国家が国民の健康管理を「人的資源」の維持という観点から捉える以上、快楽に身を委ねる行為は国家にとって悪と見なされざるを得ない。しかし、個人の立場からすれば、現世的快楽に身をゆだねることもまた、一つの生き方にほかならない。「生きるために食べる」という古典的立場から転じて、今や「食べるために生きる」人間が現れているという事実は、社会の価値構造の変容を示唆しているに違いない。
快楽を肯定して早死にするか、節制して長生きを選ぶかは、もはや医学や栄養学の及ぶ領域ではなく、個人の哲学に基づく自己決定の問題にほかならない。ただし、その際に自らの生き方を決定する個人が、無知であってはならないことは言うまでもない。
我が国における栄養士は、国家が制度的に定めた「栄養指導者」にすぎない。その主な役割は、学校や病院など集団給食の場において、平均値にもとづいた栄養管理を行うことである。だが、平均値という概念は、人間の身体的差異や文化的背景を必ずしも反映しているとは限らない。同じ食物であっても、それを食べる個人には嗜好や文化的価値観の違いがあり、食の意味は一様ではない。

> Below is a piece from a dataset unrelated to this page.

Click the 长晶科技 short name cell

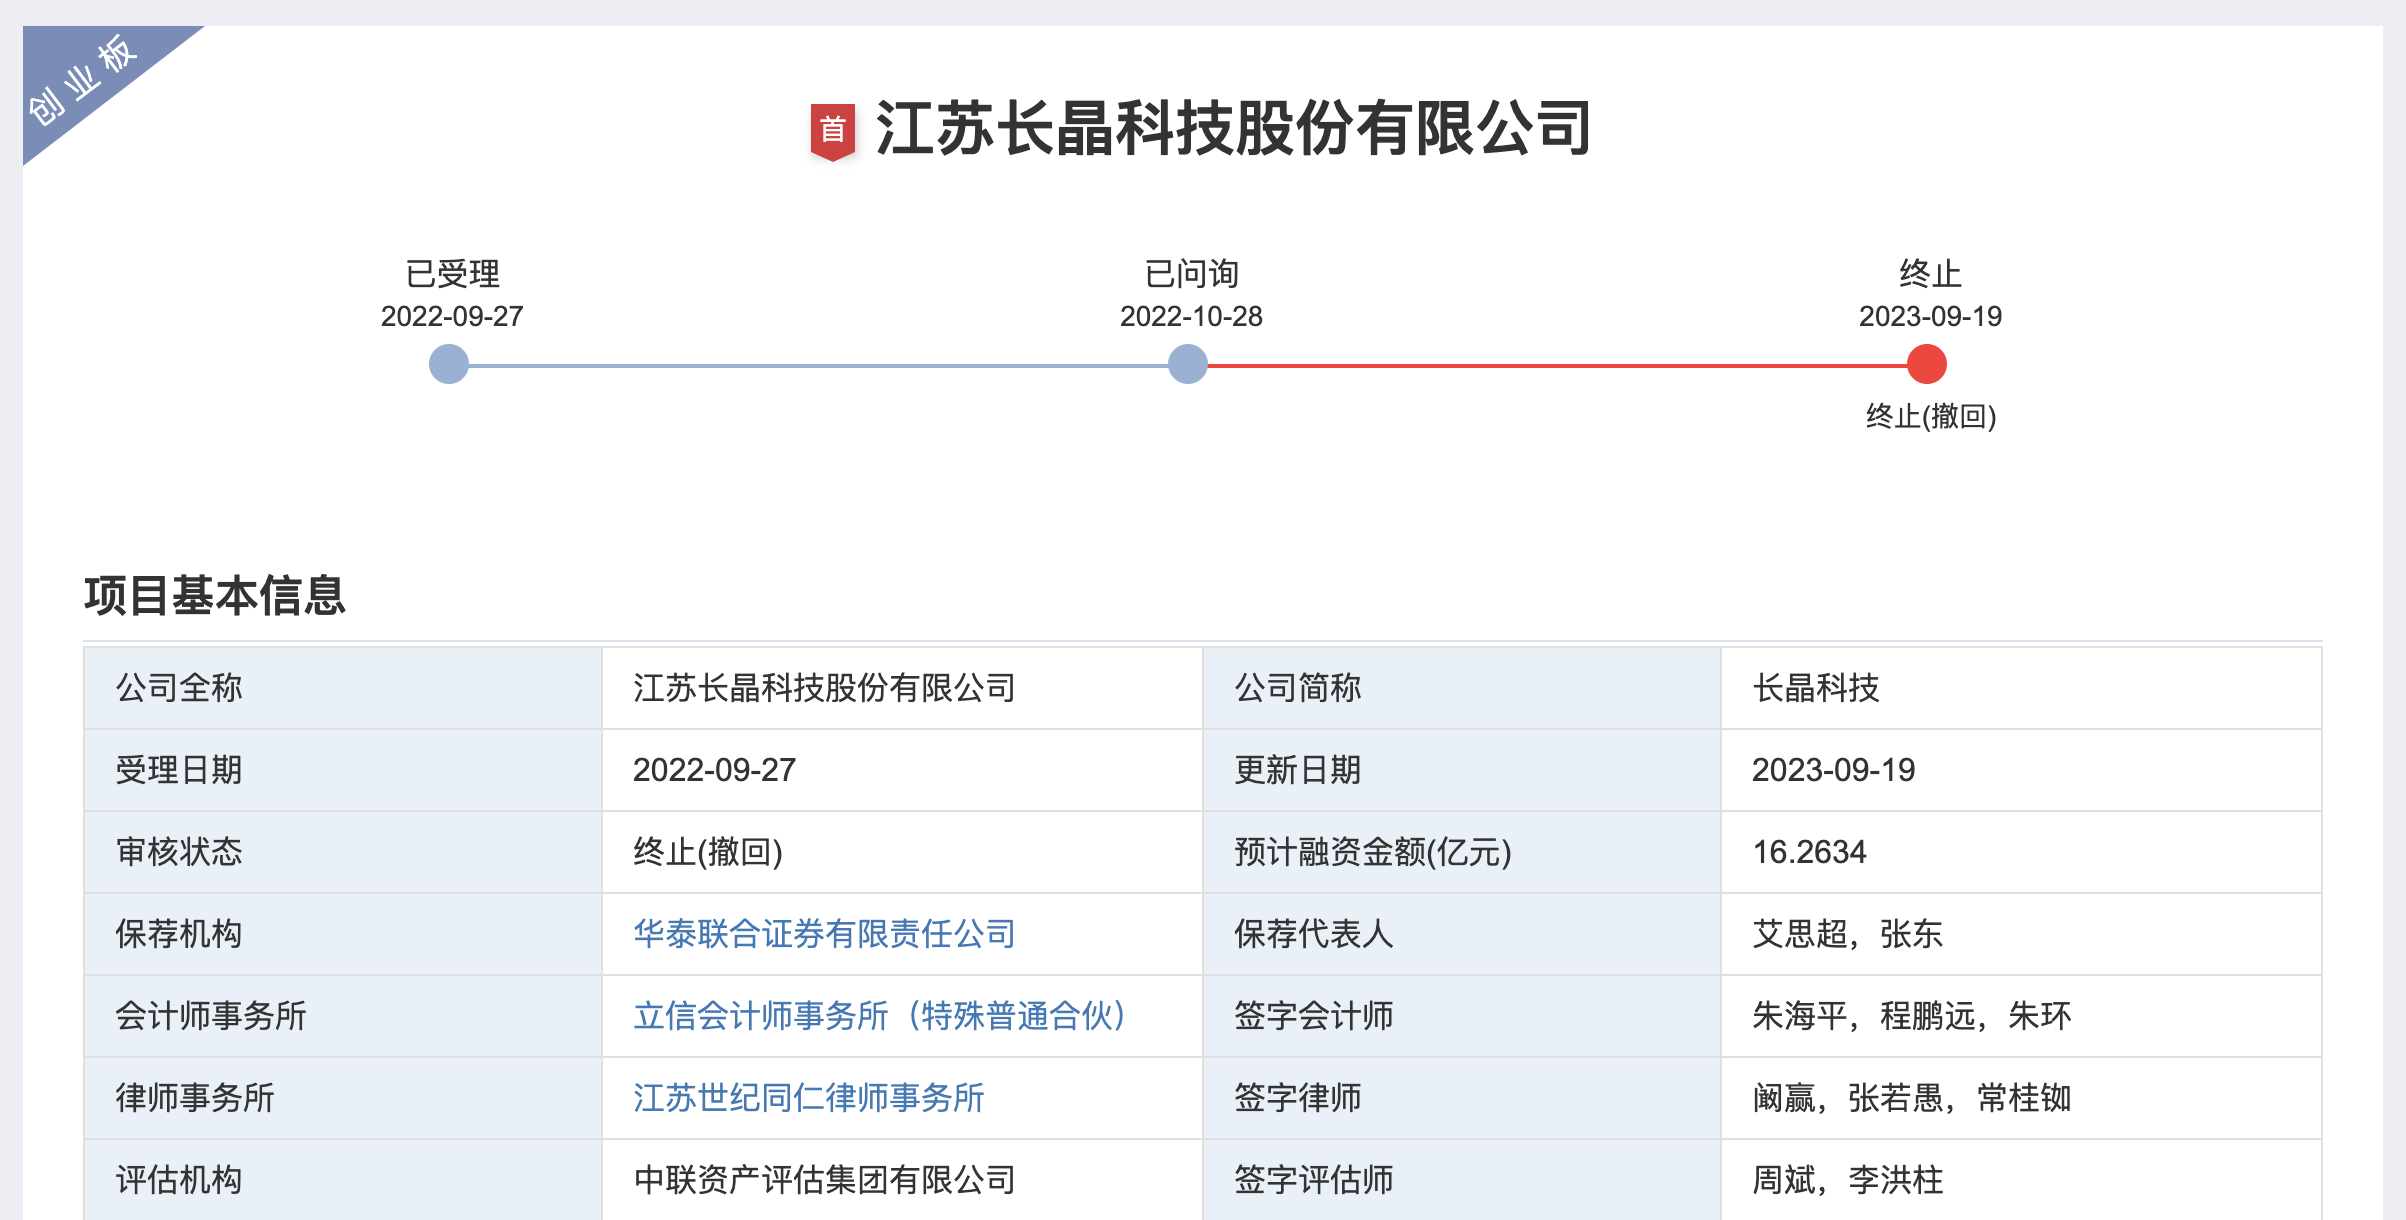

長年にわたり、近藤家の「かかりつけ医」として活動してきたホームドクターは、患者の職業・家族構成・体質・病歴・経済状況などを総合的に把握した上で、疾病の処置や健康維持の助言を行ってきた。今後の栄養学に求められるのは、まさにこの医療モデルと同様に、集団ではなく個人を対象としたコンサルティング型の栄養指導にほかならない。
食とは単なる生存の手段にとどまらず、文化・倫理・個人の生き方が交錯する行為である。したがって、国家が健康を統制しようとする動きと、個人が快楽を追求する自由の間には、常に緊張関係が存在する。その両者のあいだで、「よく食べ、よく生きる」とは何かを問い直すことこそ、これからの社会における食文化の課題にほかならない。